# Peform statistical analyses of GNSS station locations and tropospheric zenith delays

**Author**: Simran Sangha, David Bekaert - Jet Propulsion Laboratory

This notebook provides an overview of the functionality included in the **`raiderStats.py`** program. Specifically, we outline examples on how to perform basic statistical analyses of GNSS station location and tropospheric zenith delay information over a user defined area of interest, span of time, and seasonal interval. In this notebook, we query GNSS stations spanning northern California between 2018 and 2019. 

We will outline the following statistical analysis and filtering options:
- Restrict analyses to range of years
- Restrict analyses to range of months (i.e. seasonal interval)
- Illustrate station distribution and tropospheric zenith delay mean/standard deviation
- Illustrate gridded distribution and tropospheric zenith delay mean/standard deviation
- Generate variogram plots across specified time periods

<div class="alert alert-info">
    <b>Terminology:</b>
    
- *GNSS*: Stands for Global Navigation Satellite System. Describes any satellite constellation providing global or regional positioning, navigation, and timing services.
- *tropospheric zenith delay*: The precise atmospheric delay satellite signals experience when propagating through the troposphere.
- *variogram*: Characterization of the difference between field values at two locations.
- *empirical variogram*: Provides a description of how the data are correlated with distance.
- *experimental variogram*: A discrete function calculated using a measure of variability between pairs of points at various distances
- *sill*: Limit of the variogram, tending to infinity lag distances.
- *range*: The distance in which the difference of the variogram from the sill becomes negligible, such that the data arre no longer autocorrelated.
    
    </div>
    

## Table of Contents:
<a id='example_TOC'></a>

[**Overview of the raiderStats.py program**](#overview)
- [1. Basic user input options](#overview_1)
- [2. Run parameters](#overview_2)
- [3. Optional controls for spatiotemporal subsetting](#overview_3)
- [4. Supported types of individual station scatter-plots](#overview_4)
- [5. Supported types of gridded station plots](#overview_5)
- [6. Supported types of variogram plots](#overview_6)
- [7. Optional controls for plotting](#overview_7)

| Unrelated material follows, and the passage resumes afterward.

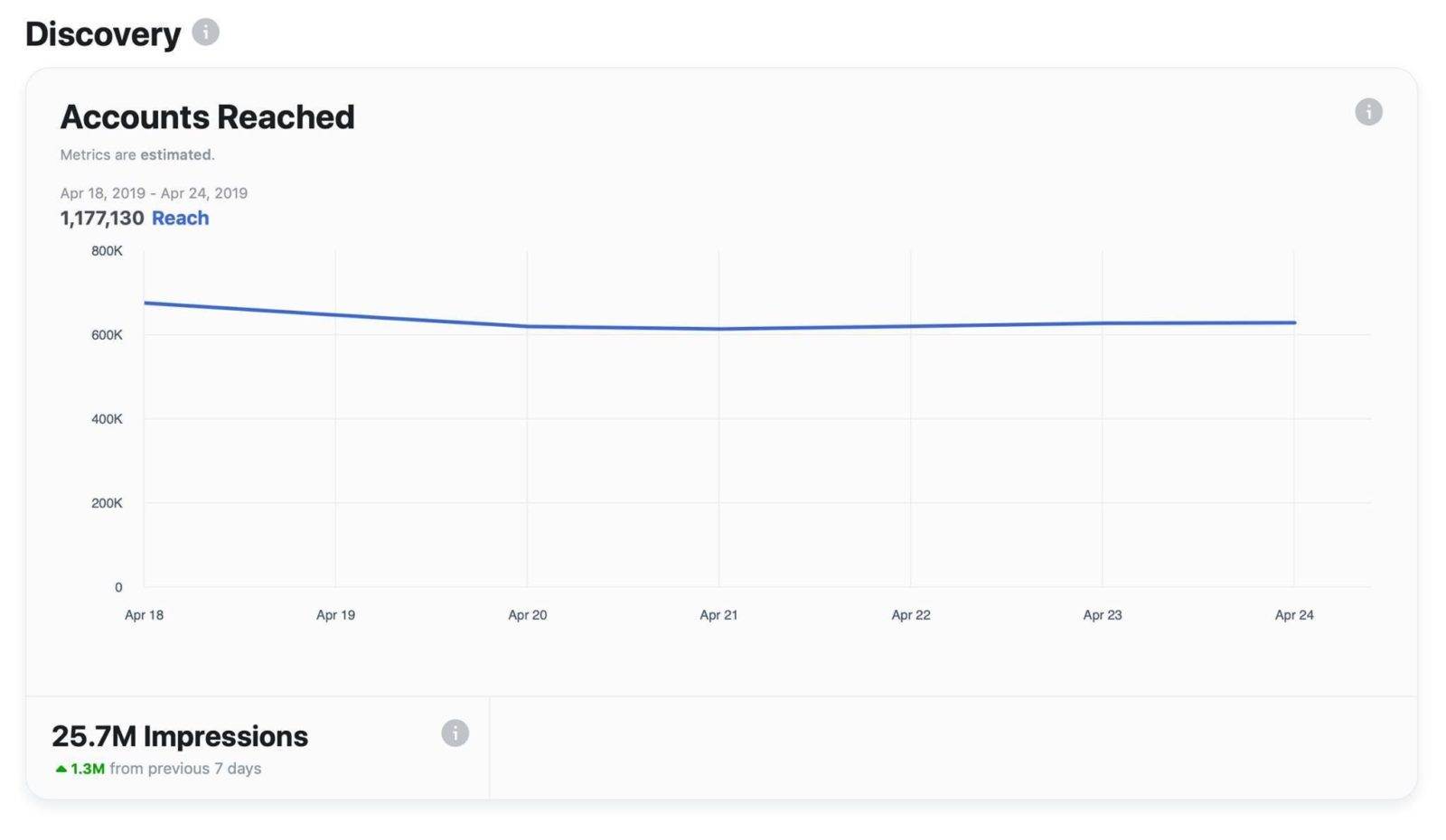Viewport: 1446px width, 840px height.
Task: Click the 'Metrics are estimated' note
Action: 137,155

[**Download prerequisite GNSS station location and tropospheric zenith delay information with the raiderDownloadGNSS.py program**](#downloads)

[**Examples of the raiderStats.py program**](#examples)
- [Example 1. Generate all individual station scatter-plots, as listed under section #4](#example_1)
- [Example 2. Generate all gridded station plots, as listed under section #5 ](#example_2)
- [Example 3. Generate gridded mean tropospheric zenith delay plot, with stations superimposed](#example_3)
- [Example 4. Generate variogram plots](#example_4)

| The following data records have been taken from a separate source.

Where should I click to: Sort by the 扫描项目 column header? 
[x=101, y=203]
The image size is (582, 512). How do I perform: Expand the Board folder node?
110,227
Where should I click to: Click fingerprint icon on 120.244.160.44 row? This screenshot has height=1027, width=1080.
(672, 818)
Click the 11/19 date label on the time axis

## Prep: Initial setup of the notebook

Below we set up the directory structure for this notebook exercise. In addition, we load the required modules into our python environment using the **`import`** command.

In [None]:
import os
import numpy as np
import matplotlib.pyplot as plt

## Defining the home and data directories
tutorial_home_dir = os.path.abspath(os.getcwd())
work_dir = os.path.abspath(os.getcwd())
print("Tutorial directory: ", tutorial_home_dir)
print("Work directory: ", work_dir)

# Verifying if RAiDER is installed correctly
try:
    from RAiDER import statsPlot
except:
    raise Exception('RAiDER is missing from your PYTHONPATH')

os.chdir(work_dir)

## Overview of the raiderStats.py program
<a id='overview'></a>

The **`raiderStats.py`** program provides a suite of convinient statistical analyses of GNSS station locations and tropospheric zenith delays.

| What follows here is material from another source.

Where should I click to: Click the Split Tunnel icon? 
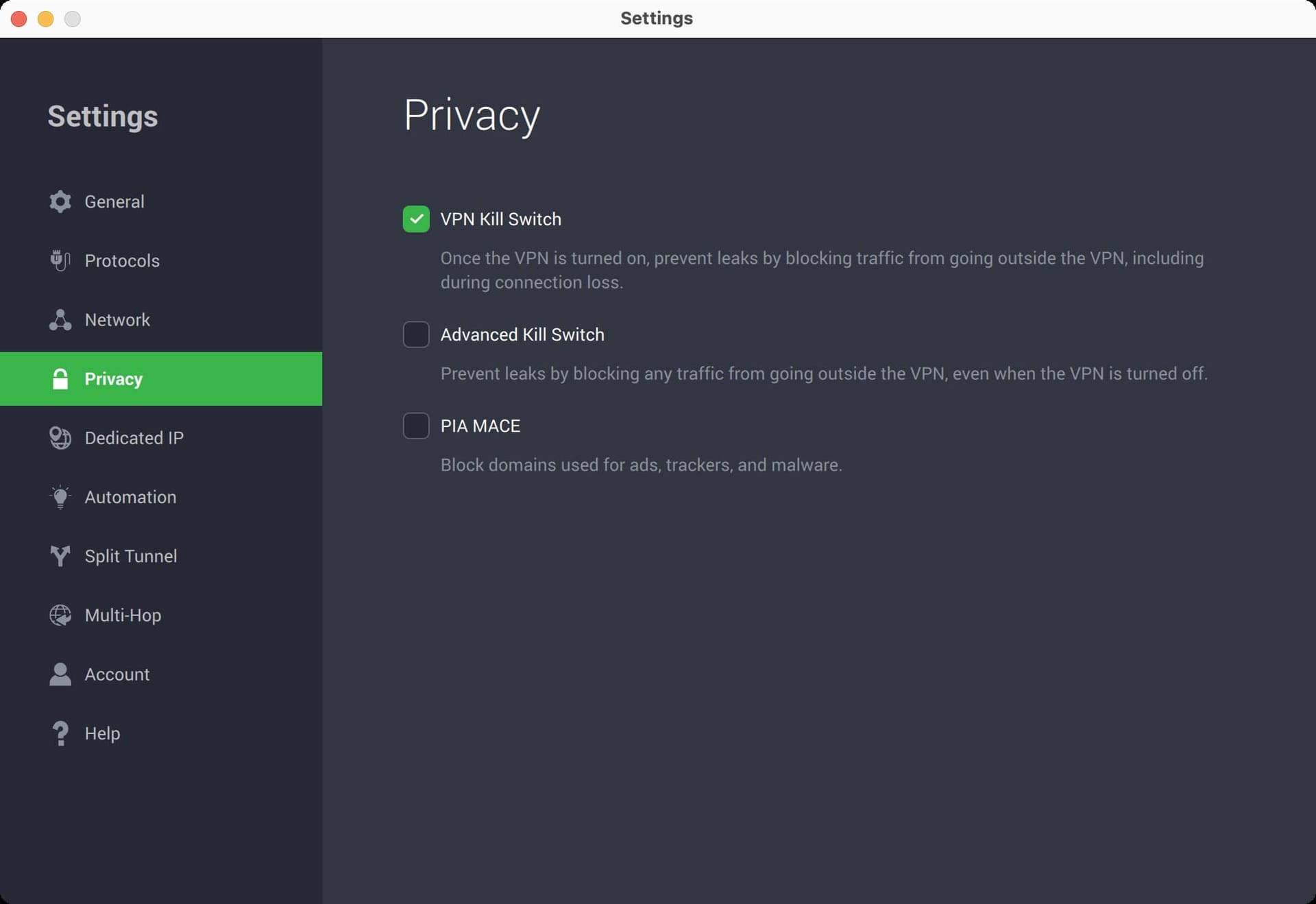(60, 556)
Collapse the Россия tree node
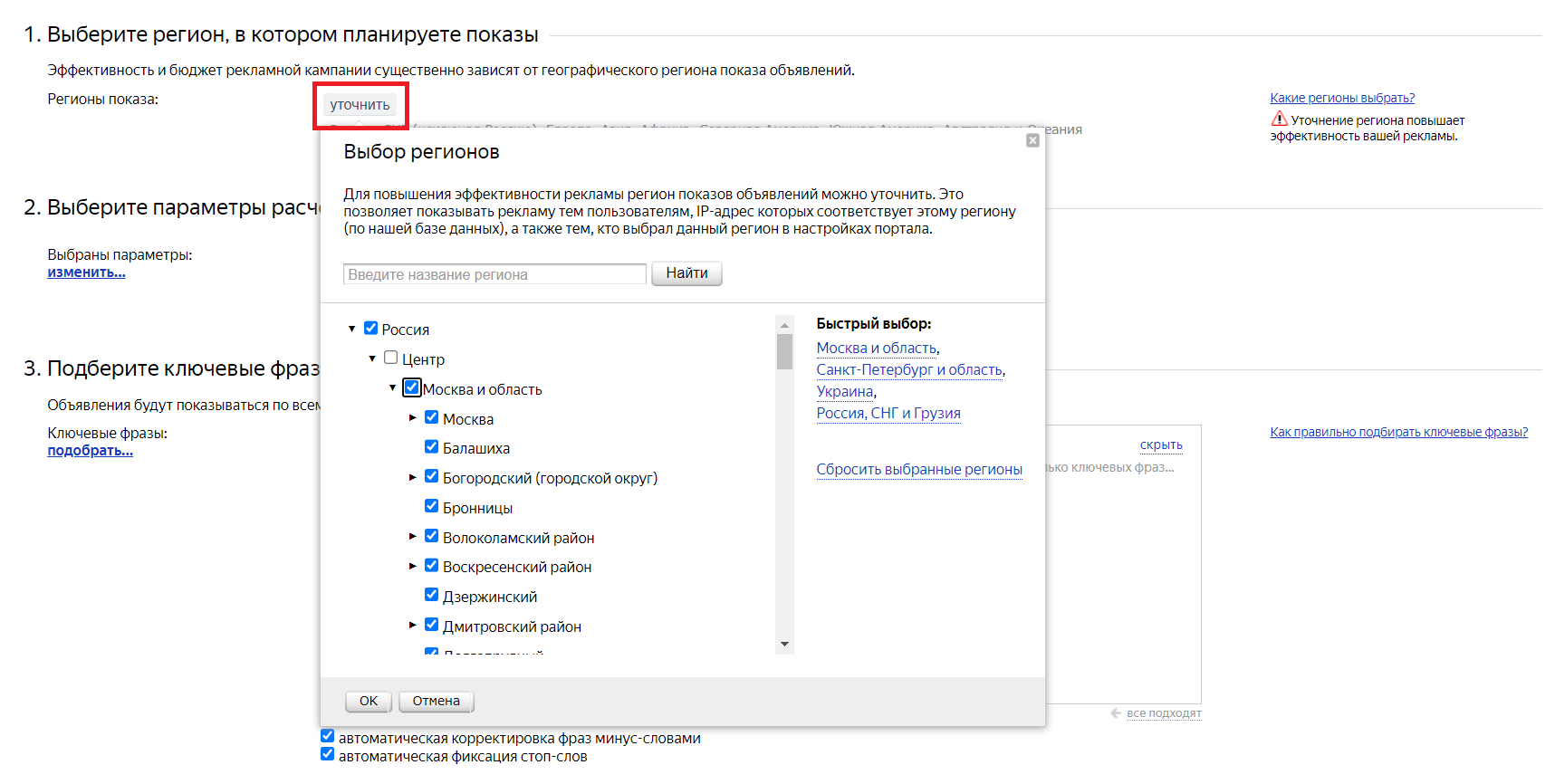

Running **`raiderStats.py`** with the **`-h`** option will show the parameter options and outline several basic, practical examples. 

Let us explore these options:

In [None]:
!raiderStats.py -h

### 1. Basic user input options
<a id='overview_1'></a>

#### Input CSV file (**`--file FNAME`**)

**REQUIRED** argument. Provide a valid CSV file as input through **`--file`** which lists the GNSS station IDs (ID), lat/lon coordinates (Lat,Lon), dates in YYYY-MM-DD format (Date), and the desired data field in units of meters.

Note that the complementary **`raiderDownloadGNSS.py`** format generates such a primary CSV file named **`CombinedGPS_ztd.csv`** that contains all such fields and is already formatted as expected by **`raiderStats.py`**. Please refer to the accompanying **`raiderDownloadGNSS/raiderDownloadGNSS_tutorial.ipynb `** for more details and practical examples.

#### Data column name (**`--column_name COL_NAME`**)

Specify name of data column in input CSV file through **`--column_name `** that you wish to perform statistical analyses on. Input assumed to be in units of meters.

Default input column name set to **`ZTD`**, the name assigned to tropospheric zenith delays populated under the **`CombinedGPS_ztd.csv`** file generated through **`raiderDownloadGNSS.py`**

#### Data column unit (**`--unit UNIT`**)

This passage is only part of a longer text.